> Task item
Everything in the records below from the line containing "Task: Click the upper" through the line containing "Task: Toggle preview" is to be reproduced exactly, those two lines included; no picture is to be copied.
Start of Data
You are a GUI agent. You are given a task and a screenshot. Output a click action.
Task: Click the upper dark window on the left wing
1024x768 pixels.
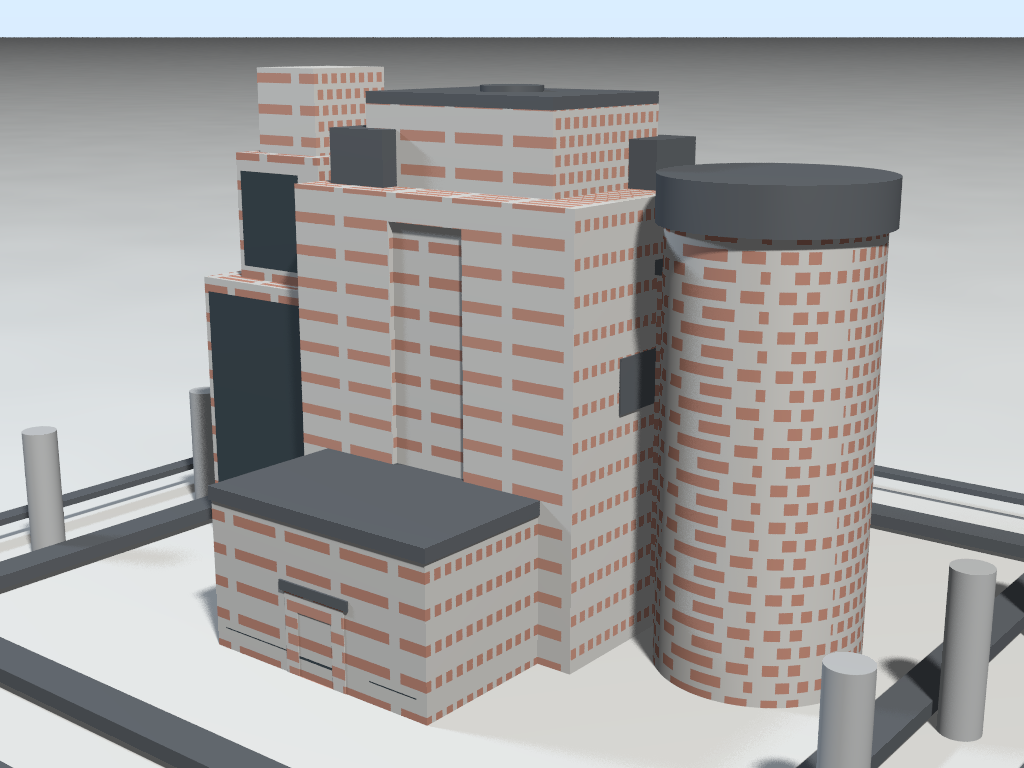(x=268, y=222)
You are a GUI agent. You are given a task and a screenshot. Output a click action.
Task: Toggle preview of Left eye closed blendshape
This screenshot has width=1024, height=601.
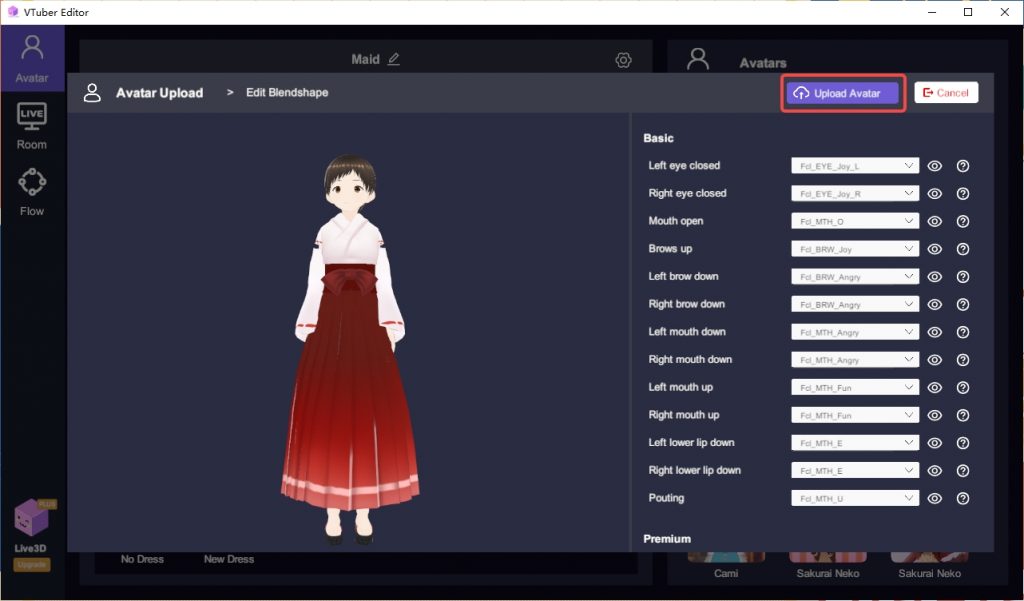pos(934,165)

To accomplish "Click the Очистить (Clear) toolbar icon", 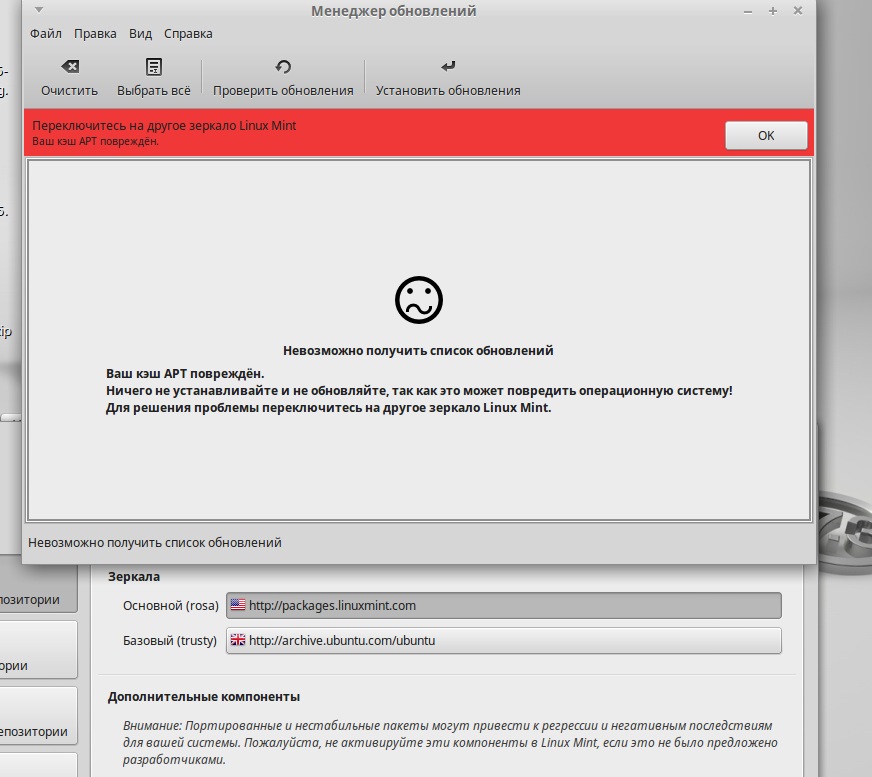I will coord(69,67).
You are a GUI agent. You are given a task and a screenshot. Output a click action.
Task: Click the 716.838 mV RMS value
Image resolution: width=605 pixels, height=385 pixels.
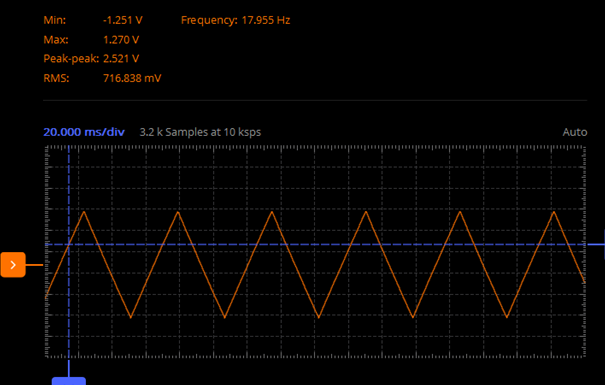pos(132,78)
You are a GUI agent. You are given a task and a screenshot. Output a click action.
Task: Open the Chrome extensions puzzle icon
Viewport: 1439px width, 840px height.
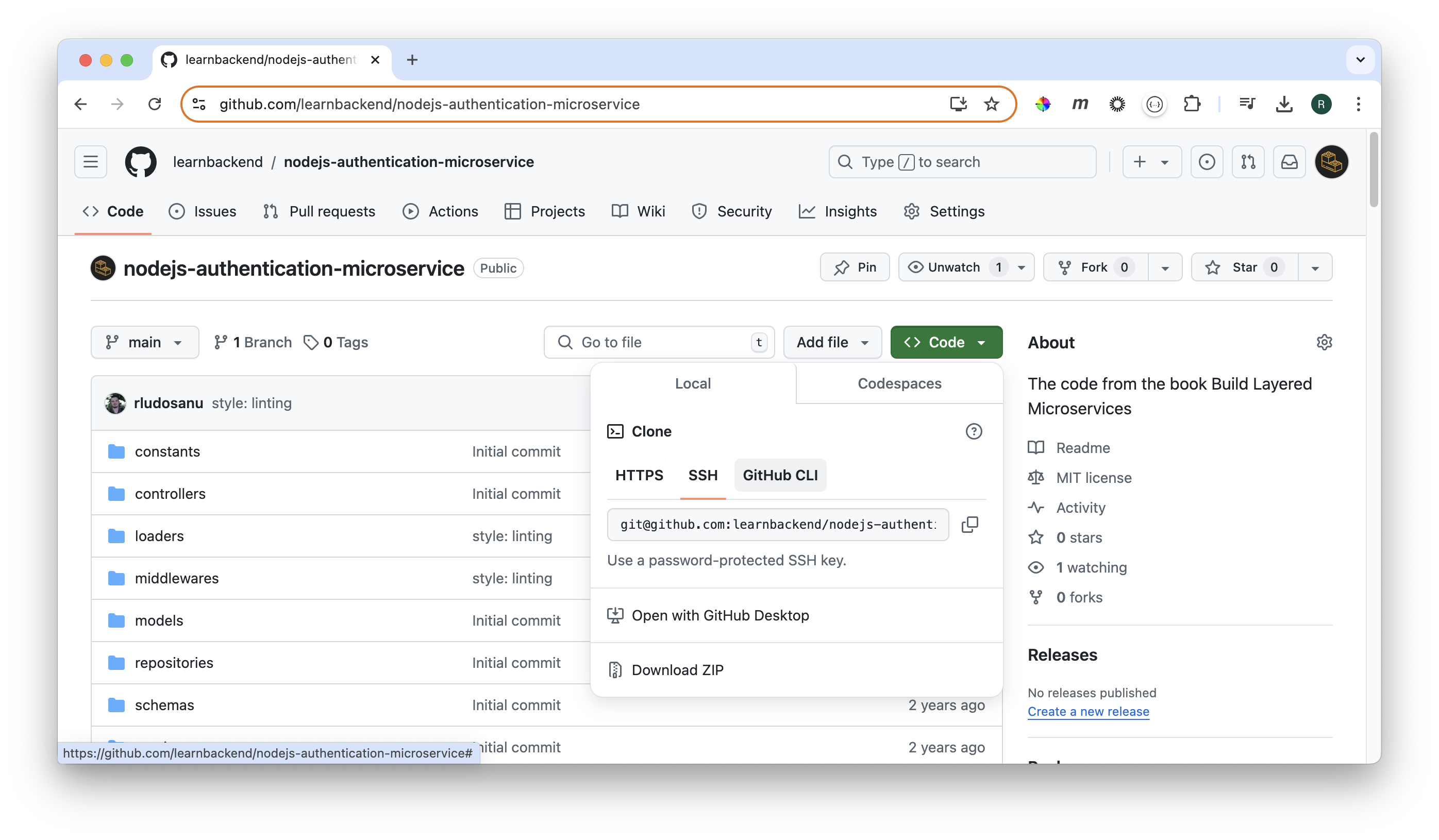click(1192, 104)
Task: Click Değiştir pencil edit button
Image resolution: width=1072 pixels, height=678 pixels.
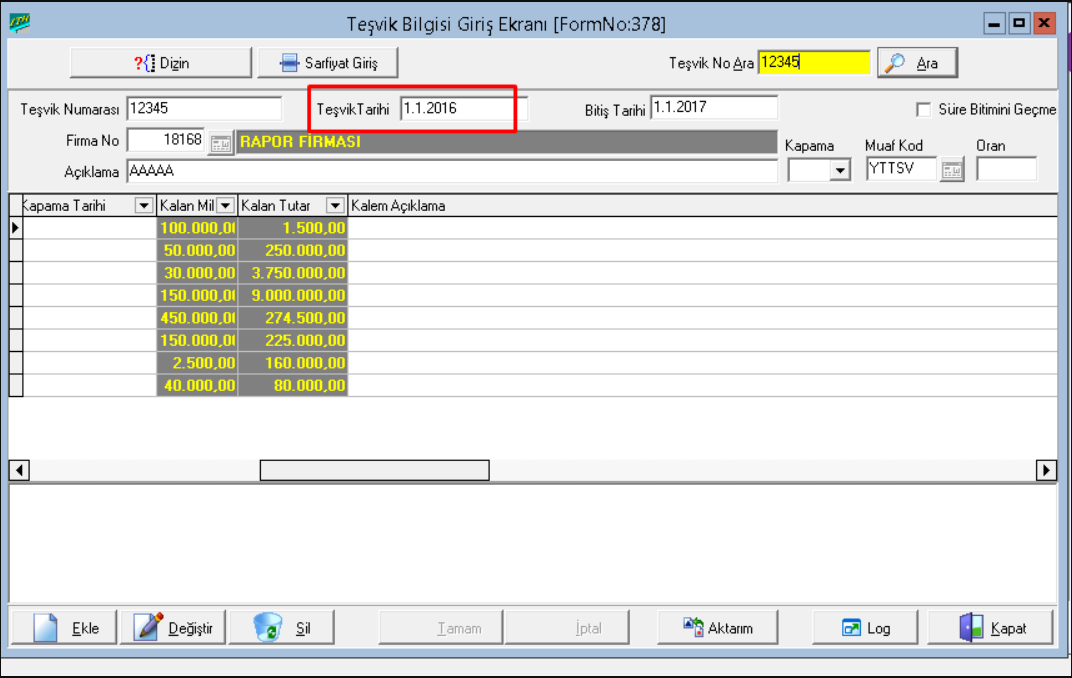Action: (173, 628)
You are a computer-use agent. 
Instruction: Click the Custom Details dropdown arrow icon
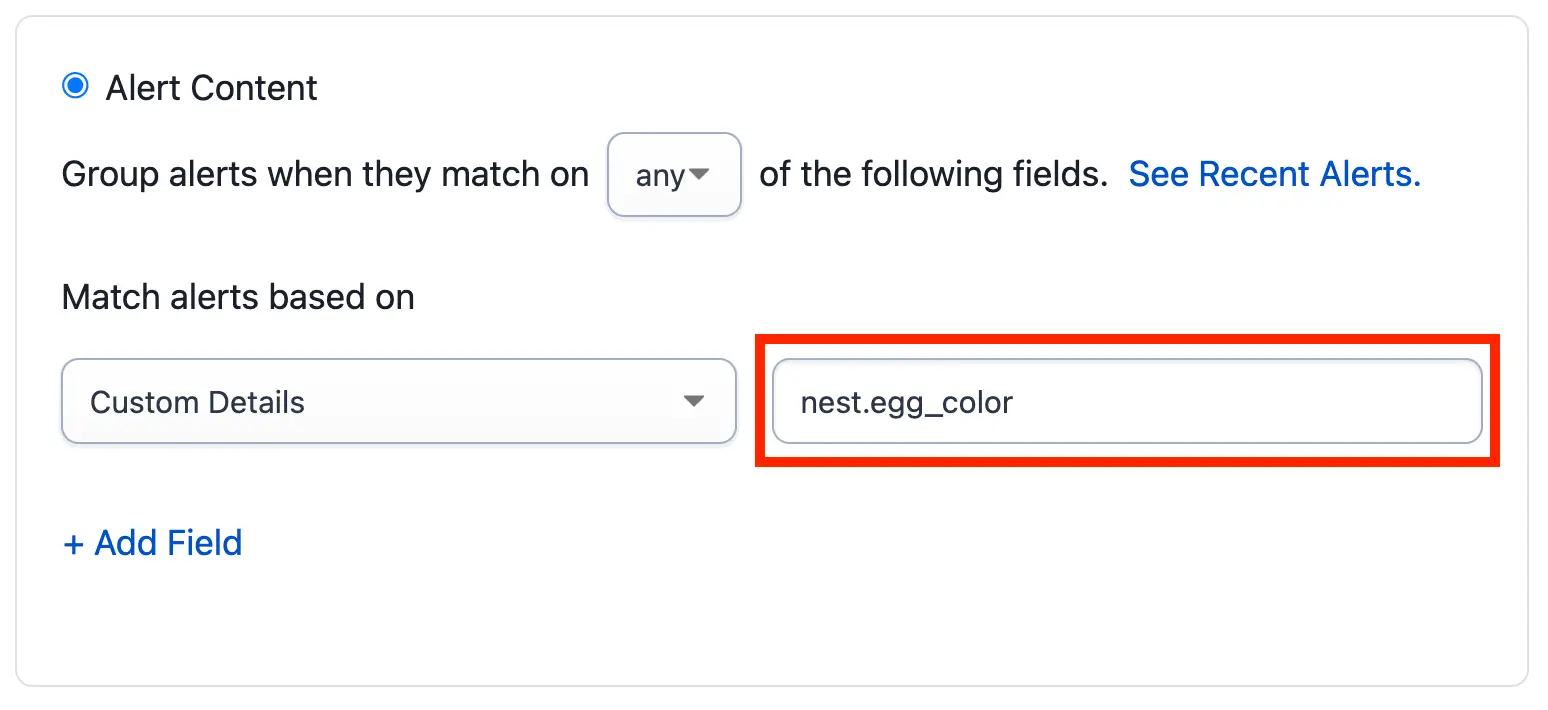tap(694, 402)
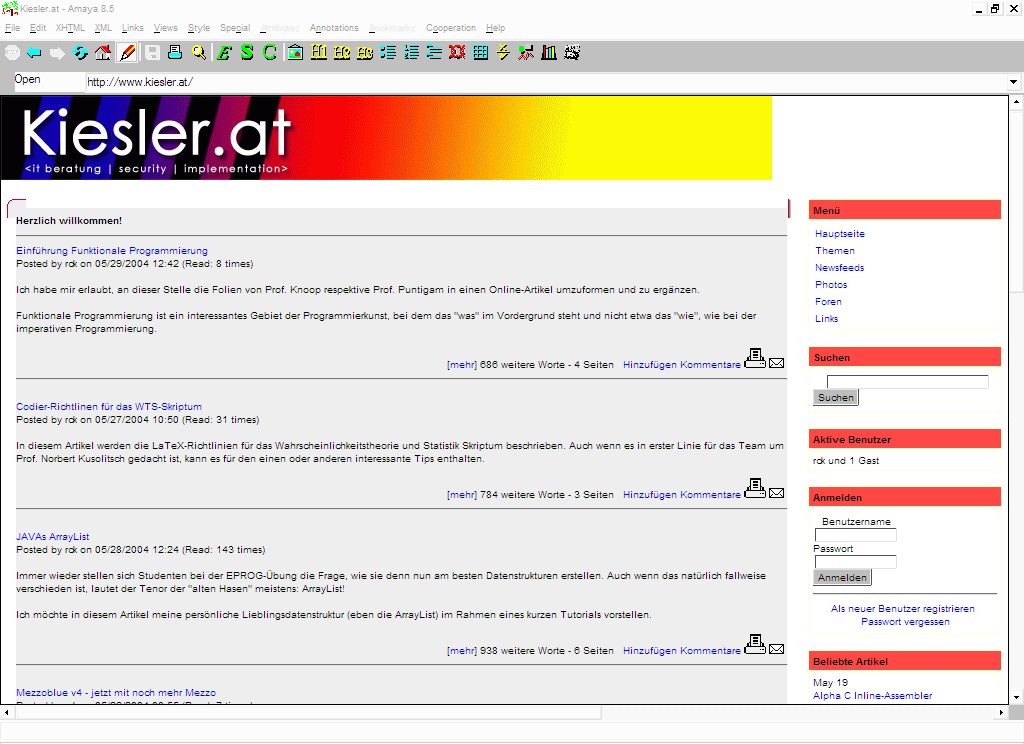Click the Benutzername input field
Image resolution: width=1024 pixels, height=744 pixels.
[x=855, y=535]
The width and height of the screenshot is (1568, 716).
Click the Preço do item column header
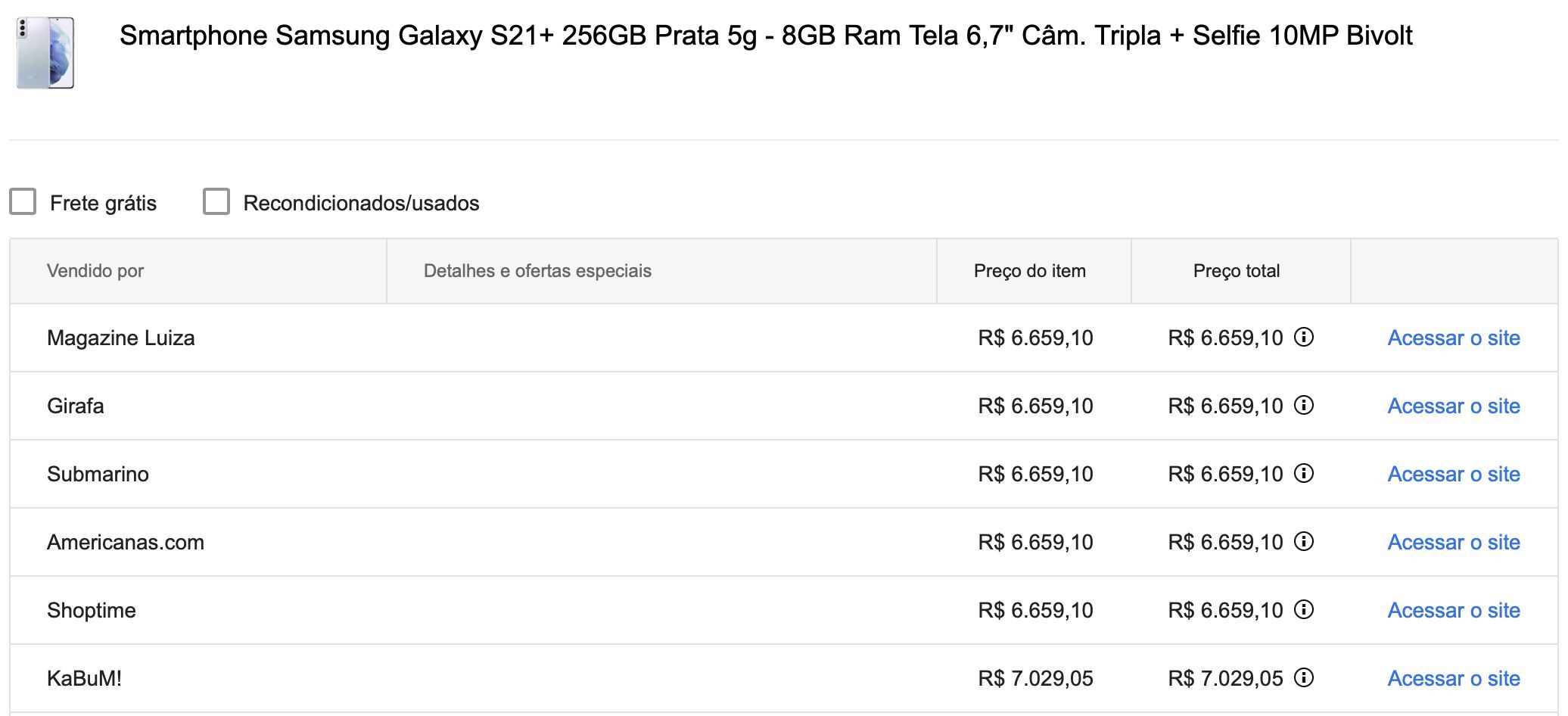tap(1030, 271)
End of Data
> Response area
Task: Click the upper dark window on the left wing
1024x768 pixels.
(x=268, y=222)
You are a GUI agent. You are given a task and a screenshot. Output a click action.
Task: Toggle preview of Left eye closed blendshape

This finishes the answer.